Gemeinderat, 58. Sitzung vom 25.09.2024, Wörtliches Protokoll - Seite 132 von 135
Sie haben im Juni einen Antrag eingebracht, jetzt sind Sie wieder dagegen, aber das haben wir letztes Mal schon besprochen und wurde mir nicht aufgeklärt, wenn Sie sich dann aber immer wieder auf diesen „catchy“ Sager beziehen mit dem Gewand weitergeben - schauen wir uns an, wovon wir sprechen, wenn wir von Kinderarmut sprechen und wenn es um das Gewandweitergeben geht. Da reden wir nicht davon, dass wir das Gewand meiner Tochter, das sie zwei Mal angehabt hat und das ihr jetzt nicht mehr passt, weitergeben an jemand anderen. Es geht darum, dass es Menschen gibt, die darauf angewiesen sind und die darauf hoffen müssen, dass vielleicht irgendwer im Umfeld etwas weitergibt oder irgendwo in irgendeinem Secondhandshop, jetzt, wo der Winter kommt, eine Jacke zu finden ist, die die richtige Größe hat. Das ist Armut, und das ist Kinderarmut. Da reden wir nicht von einem Fahrrad oder von einem Tennisschläger, was Sie, Herr Nepp, als Beispiel gebracht haben. Uns werfen Sie immer vor, realitätsfern zu sein. Da kann ich Ihnen nur einmal einen Spiegel vorhalten. (Beifall bei der SPÖ.)

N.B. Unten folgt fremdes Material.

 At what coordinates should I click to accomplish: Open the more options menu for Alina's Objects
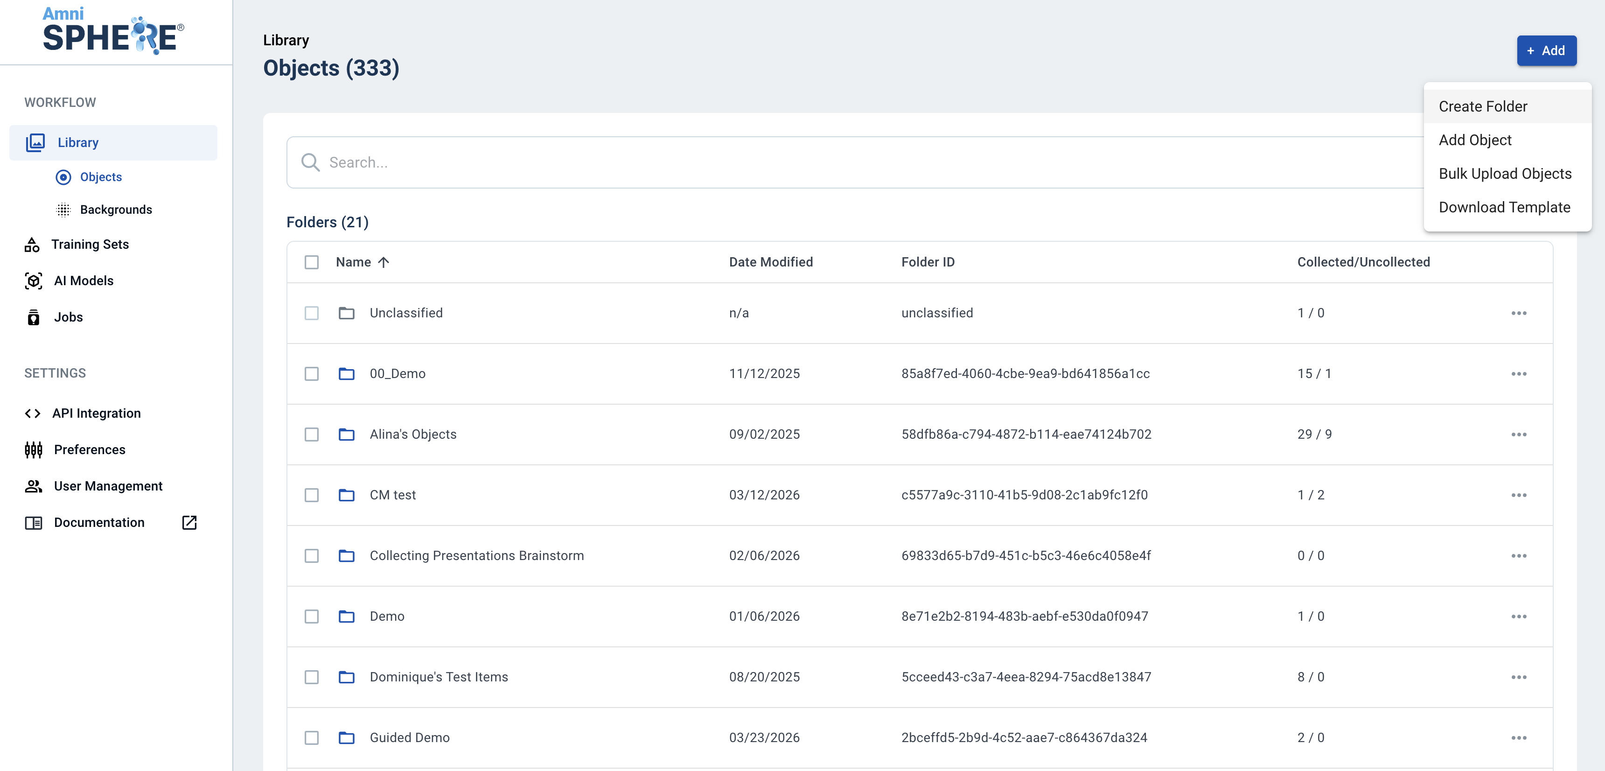tap(1518, 434)
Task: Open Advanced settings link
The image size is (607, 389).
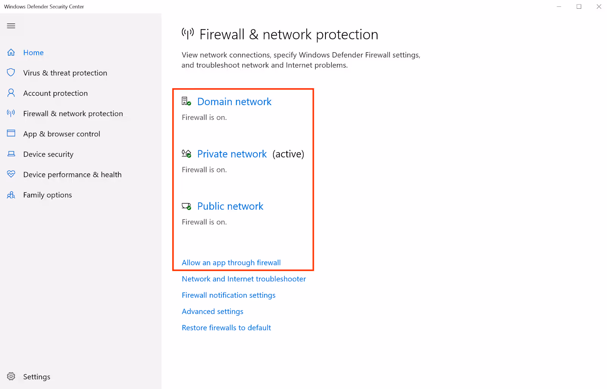Action: pyautogui.click(x=212, y=312)
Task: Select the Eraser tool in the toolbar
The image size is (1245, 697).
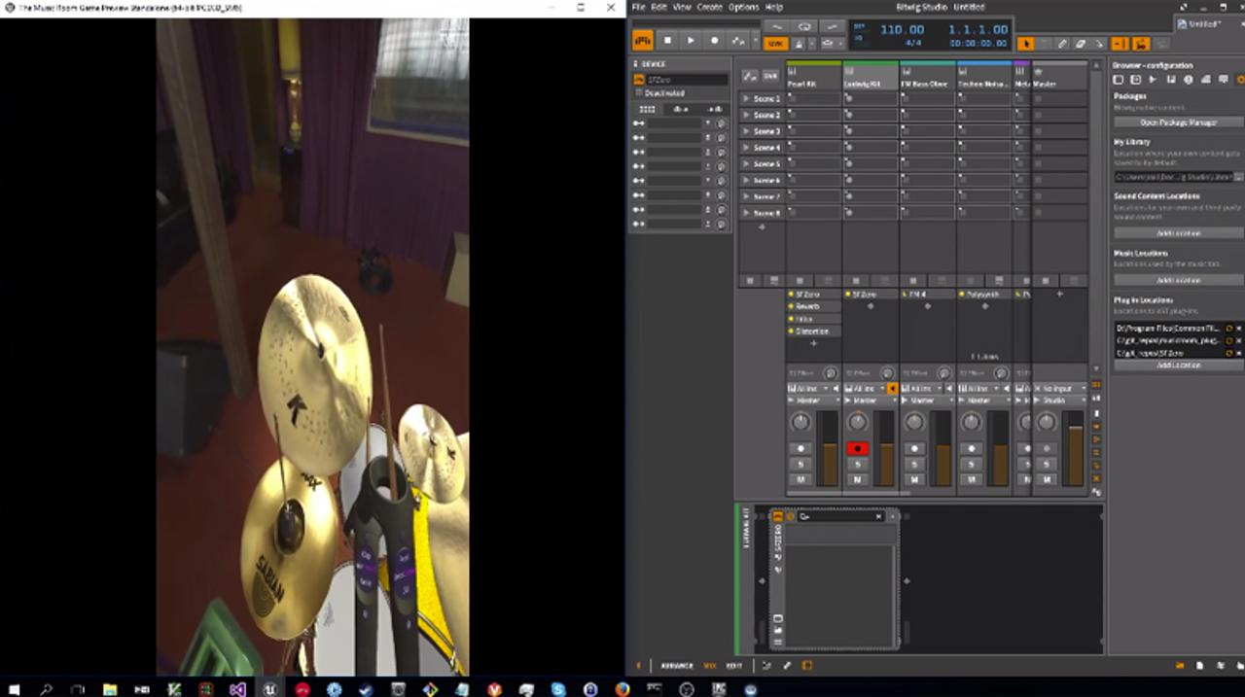Action: tap(1082, 43)
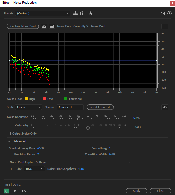
Task: Click the Noise Reduction slider handle
Action: point(79,119)
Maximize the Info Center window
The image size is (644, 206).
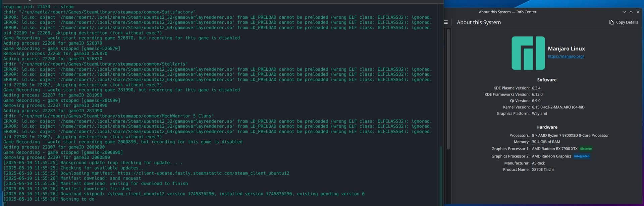click(x=631, y=12)
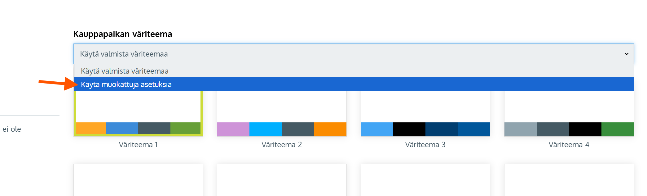Click cyan swatch in Väriteema 2

pyautogui.click(x=266, y=129)
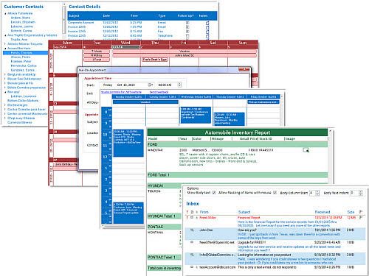Click the envelope icon beside Upgrade for FREE email
369x276 pixels.
click(x=192, y=242)
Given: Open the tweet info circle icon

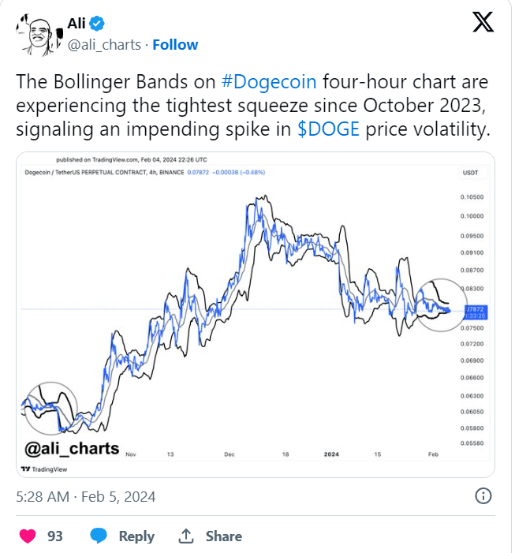Looking at the screenshot, I should pyautogui.click(x=483, y=496).

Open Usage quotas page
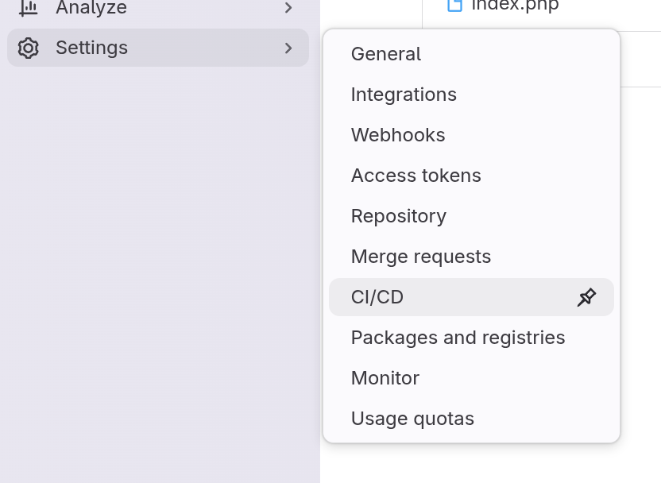pos(412,419)
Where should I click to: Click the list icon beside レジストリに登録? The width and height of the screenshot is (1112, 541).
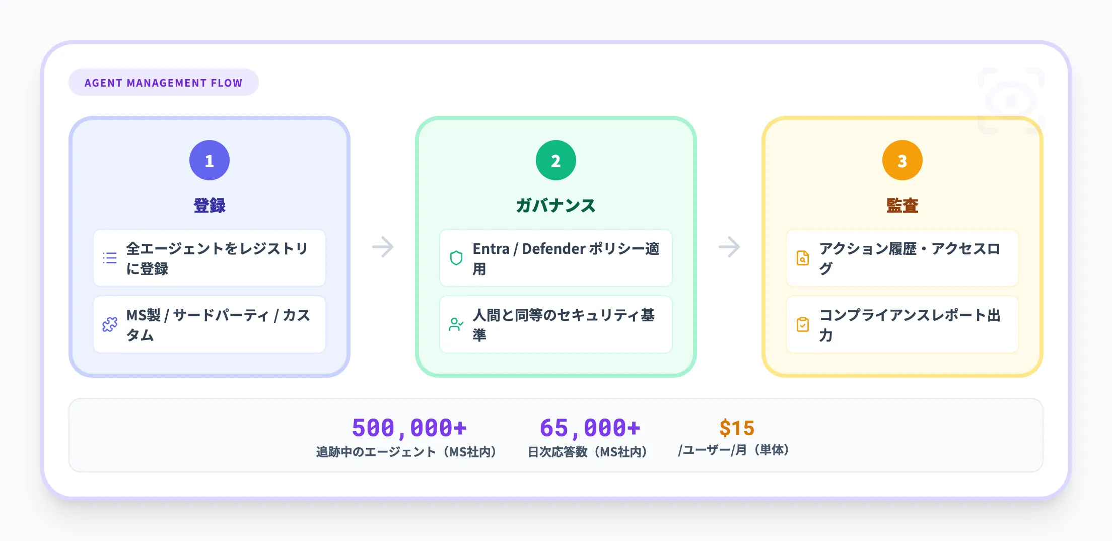pyautogui.click(x=110, y=258)
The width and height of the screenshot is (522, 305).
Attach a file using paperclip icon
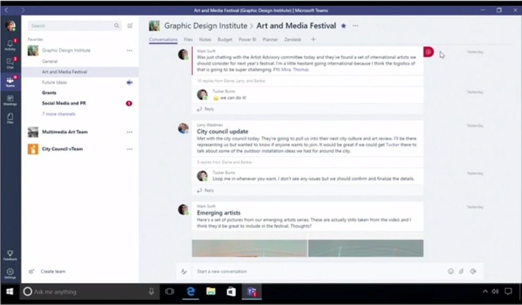(461, 272)

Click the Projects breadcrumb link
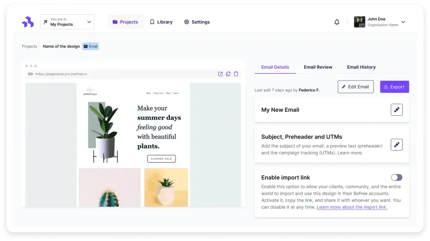coord(29,46)
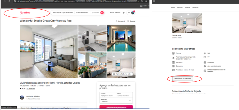Click the browser zoom magnifier icon

click(x=142, y=1)
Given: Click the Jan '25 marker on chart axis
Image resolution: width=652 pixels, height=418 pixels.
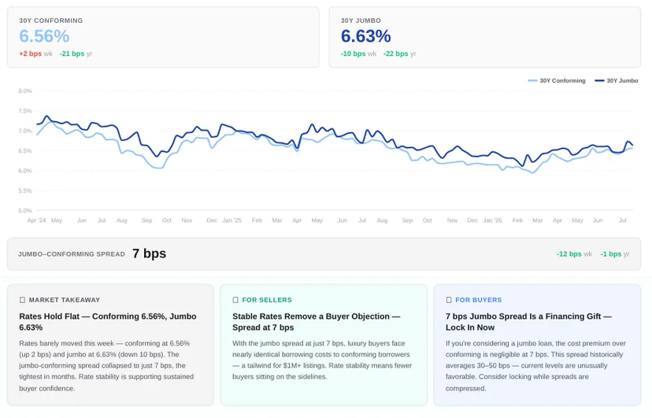Looking at the screenshot, I should pos(232,220).
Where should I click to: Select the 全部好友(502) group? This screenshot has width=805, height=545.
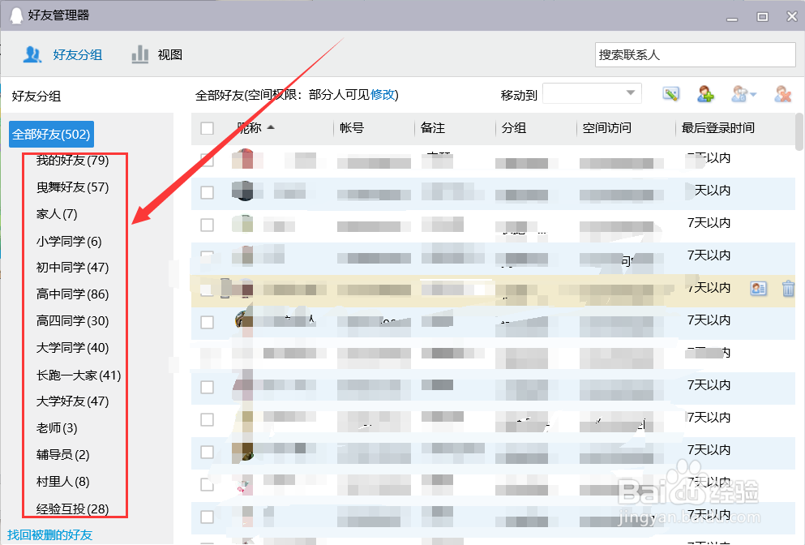click(x=51, y=134)
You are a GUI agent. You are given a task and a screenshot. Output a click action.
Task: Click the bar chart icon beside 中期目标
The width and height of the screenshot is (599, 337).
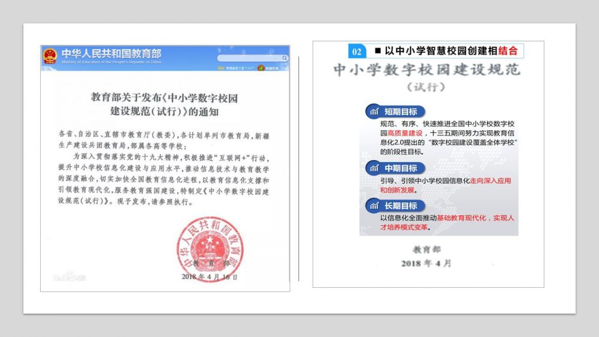click(x=374, y=169)
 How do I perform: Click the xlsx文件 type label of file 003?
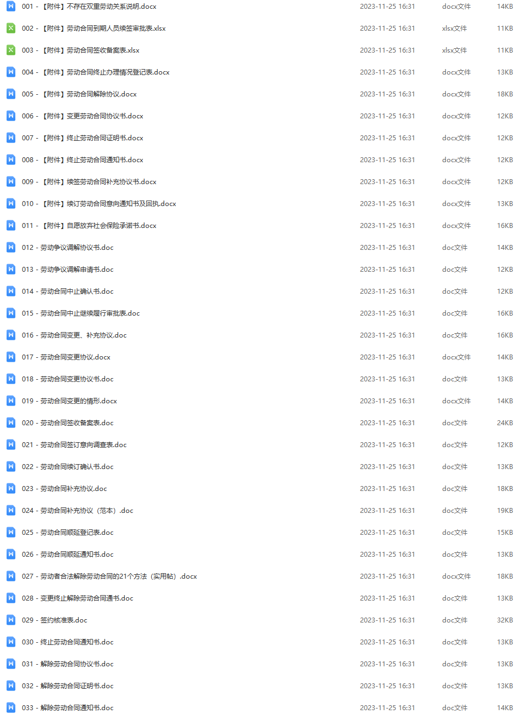[x=455, y=50]
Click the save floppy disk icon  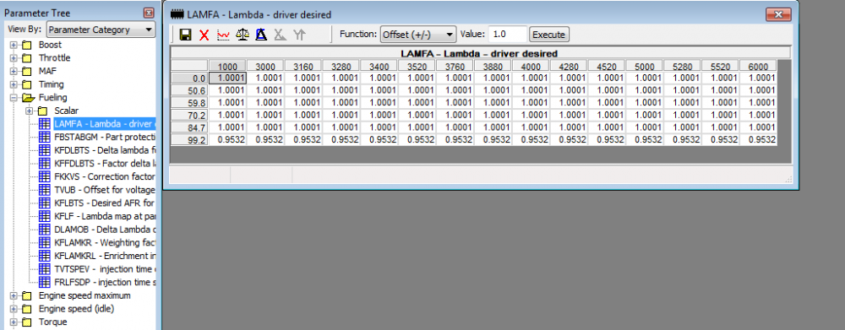185,35
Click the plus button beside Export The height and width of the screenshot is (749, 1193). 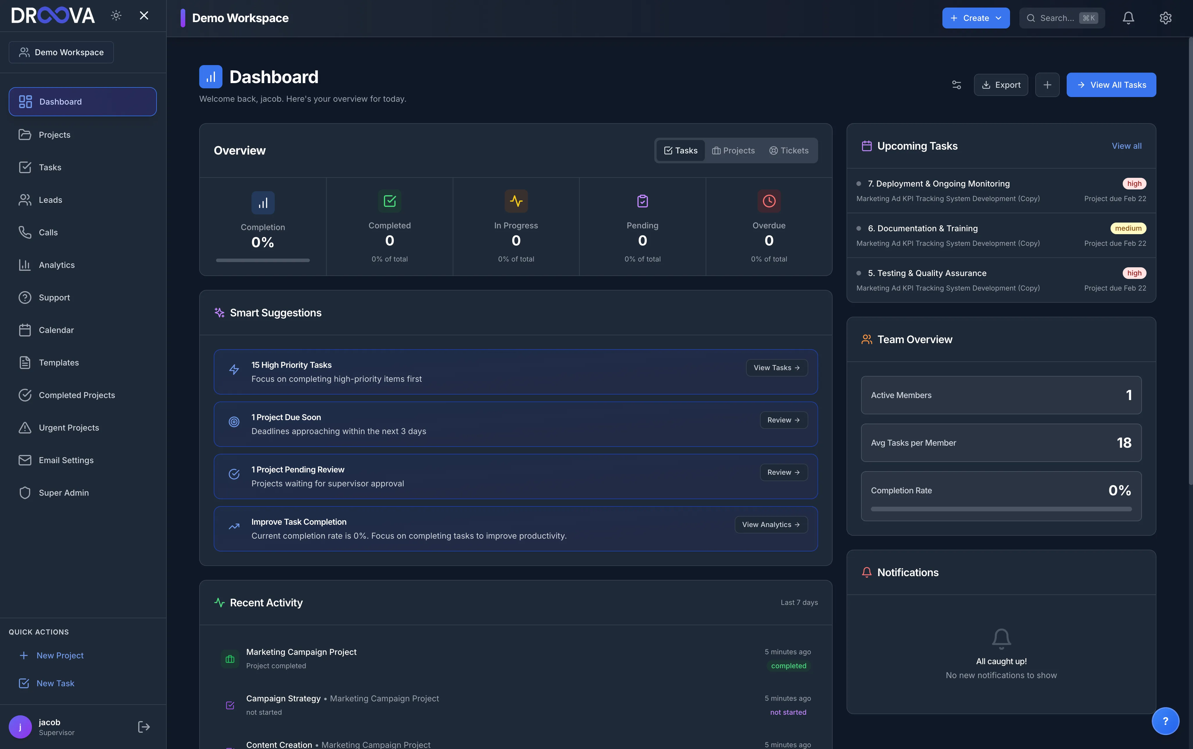[x=1047, y=85]
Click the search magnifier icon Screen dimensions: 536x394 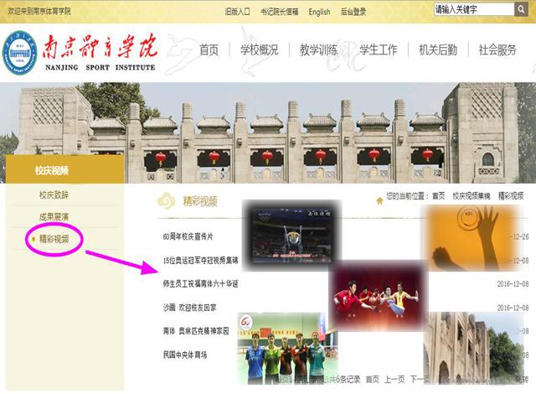tap(521, 10)
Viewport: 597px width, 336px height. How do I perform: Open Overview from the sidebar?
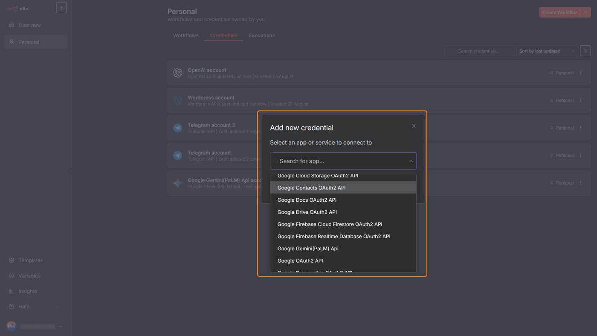click(x=29, y=25)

Der Herr Mahrer hat uns vorher gefragt: Wofür wollen Sie Verantwortung tragen als Sozialdemokratie? Ich sage Ihnen, wofür wir ganz sicher nicht Verantwortung tragen wollen, nämlich dafür, was Ihre Vorschläge sind. Wir werden nicht Verantwortung dafür tragen, dass man auch nur irgendeinem Kind in unserer Stadt Geld wegnimmt, wenn man Ihre Vorschläge umsetzt und gerade bei den Kindern kürzt. Dafür tragen wir sicherlich keine Verantwortung. Sozialabbau gibt es nicht mit der Sozialdemokratie. (Beifall bei der SPÖ.)
Zwei letzte Punkte noch: Ich habe das beim letzten Mal schon gesagt. Wir verhandeln die Mindestsicherung immer, wie wenn die in einem komplett luftleeren Raum wäre und wir überhaupt nicht darüber sprechen müssten, was sich sonst politisch so tut. Ich habe diesmal ein paar andere Beispiel mitgebracht aus der Performance der Wirtschaftspartei ÖVP. Sie haben es nämlich in den letzten Jahren geschafft, dass die wirtschafts- und arbeitsmarktpolitische Bilanz verheerend ist. Der Wohlstand ist gesunken. Wir haben das schlechteste Wirtschaftswachstum, der Standort Österreich ist geschwächt. Die Arbeitslosigkeit steigt, die Armutsbetroffenheit steigt, Inflation und Teuerung steigen. Sie bezeichnen sich als die Wirtschaftspartei. Was wir erlebt haben - meine Kollegin Julia Herr aus dem Nationalrat hat das einmal herausgearbeitet -, ist, dass Sie einen wirtschaftsbezogenen Gipfel nach dem anderen gemacht haben: den Energiegipfel, den Energiepreisgipfel, den Jobgipfel, den Gasinfrastrukturgipfel, den Autogipfel, den Wasserstoffgipfel, Lebensmittelgipfel, Mikrochipgipfel, Digitalisierungsgipfel, Standortgipfel und noch einen Autogipfel. Wahre Gipfelstürmer sind Sie, aber trotzdem ist es bergab gegangen mit diesem Land! (Beifall bei der SPÖ.)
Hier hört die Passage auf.